Given passage: Begin

## Monday, May 17, 2010

### The Peculiar Distribution of Last Color Names

Michael H. Brill and Karen E. Linder

This column might seem an excuse for a tangent on mathematics, but be patient---the color-related topic will re-appear…MHB]

Here’s a color-related experiment you can do with the phone book: Record the number of people whose last names are colors. The distribution is far from uniform. The 2010 Residential White Pages for Princeton/Suburban-Trenton NJ shows the following incidence of last names that are color names: Brown (555), White (228), Green (154), Gray (73) [Grey (3)], Black (47), Blue (14). As a check on the geographic specificity of this result, we tried Marquis Who’s Who in the World 2001 and got a similar ranking: Brown (140), White (51), Green (30), Black (25), Gray (23) [Grey (2)], Blue (4). Neither source has any last names Red, Orange, Yellow, Indigo, Violet, We didn’t try any other color names. Why does this regularity exist? Mathematicians have taken such observations as points of departure for century-long theorizing. For example, in 1881, Simon Newcomb [1] noted, “that the ten digits do not occur with equal frequency must be evident to any one making use of logarithmic tables, and noticing how much faster the first pages wear out than the last ones. The first digit is oftener 1 than any other digit, and the frequency diminishes up to 9.” Benford rediscovered the tendency (henceforth called Benford’s law) in 1938. Others [2] have given theoretical explanations, and it is discussed in the context of the mathematics of fractals [3].

Given passage: End

**Task prompt**
Pick up the column on last names that are color names after its final sentence and continue it in the same style.

Data records: Begin

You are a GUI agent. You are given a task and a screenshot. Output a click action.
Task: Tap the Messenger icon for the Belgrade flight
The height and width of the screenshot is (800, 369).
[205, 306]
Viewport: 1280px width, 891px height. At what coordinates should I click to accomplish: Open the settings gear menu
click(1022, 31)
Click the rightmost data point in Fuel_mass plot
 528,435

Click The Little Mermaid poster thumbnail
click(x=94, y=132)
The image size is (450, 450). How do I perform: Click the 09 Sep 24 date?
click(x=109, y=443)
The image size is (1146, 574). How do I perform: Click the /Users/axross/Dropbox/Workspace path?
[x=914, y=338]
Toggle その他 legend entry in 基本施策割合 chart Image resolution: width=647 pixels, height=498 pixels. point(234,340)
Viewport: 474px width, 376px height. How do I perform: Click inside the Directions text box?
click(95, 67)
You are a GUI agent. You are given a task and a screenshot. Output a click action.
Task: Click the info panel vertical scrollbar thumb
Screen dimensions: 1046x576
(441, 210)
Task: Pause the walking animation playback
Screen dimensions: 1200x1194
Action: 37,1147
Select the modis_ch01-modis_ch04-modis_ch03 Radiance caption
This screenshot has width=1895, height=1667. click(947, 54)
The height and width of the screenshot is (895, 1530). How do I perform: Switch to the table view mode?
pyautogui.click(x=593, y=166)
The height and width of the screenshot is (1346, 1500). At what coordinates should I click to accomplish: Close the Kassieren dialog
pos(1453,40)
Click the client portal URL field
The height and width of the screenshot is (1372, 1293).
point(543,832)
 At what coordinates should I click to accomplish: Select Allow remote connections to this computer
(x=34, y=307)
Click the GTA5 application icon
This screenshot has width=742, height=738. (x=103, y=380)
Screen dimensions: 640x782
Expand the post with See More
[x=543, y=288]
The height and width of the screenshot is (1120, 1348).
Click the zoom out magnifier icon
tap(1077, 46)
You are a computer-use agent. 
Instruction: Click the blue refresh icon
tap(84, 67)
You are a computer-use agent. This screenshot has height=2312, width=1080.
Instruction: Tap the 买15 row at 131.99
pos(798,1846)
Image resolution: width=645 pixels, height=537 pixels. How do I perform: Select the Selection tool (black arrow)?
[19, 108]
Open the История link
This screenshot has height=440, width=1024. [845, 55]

Data records: End

**Answer for the task**
The probability of first digit d works out to log10(1 + 1/d), which summed over d gives 1. Proof of plausibility: Require the probability density function of a continuous number to be scale-invariant [constant in log10(x)]; note that implies a/x is the density function in x; note the integral of a/x diverges, so consider first only over one decade, from 10m to 10m+1\, and then realize the numbers don’t change when 1 decade is expanded to n decades. Over one decade of x (10m to 10m+1), the probability density is f(x) = 1/x, and the probability of first digit d is log10(d+1) – log10(d) = log10(1 + 1/d); Finally, realize that, although starting or stopping in the middle of a decade produces an artifact, the artifact gets vanishingly small when the number of decades n gets larger and larger. Another view of this argument and its limitations appears in [4].

You can confirm Newcomb’s observation by an experiment with a phone book: Tally the first digits of street-address numbers, and observe that Newcomb, Raimi, et al. were right. You can stop after one or two pages…

By the way, Benford’s law is not just a curiosity, but is now used in detecting fraudulent random-guess data in income tax returns and other financial reports (http://www.rexswain.com/benford.html, and also [5]).

A related effect is called Zipf’s law (http://en.wikipedia.org/wiki/Zipf's_law), which has the same form in a variety of venues: The most frequent word in a natural language occurs about twice as often as the second-most-frequent word, about three times as often as the third-most-frequent word, etc. The same kind of relationship applies to the populations of cities in a country versus their population ranking.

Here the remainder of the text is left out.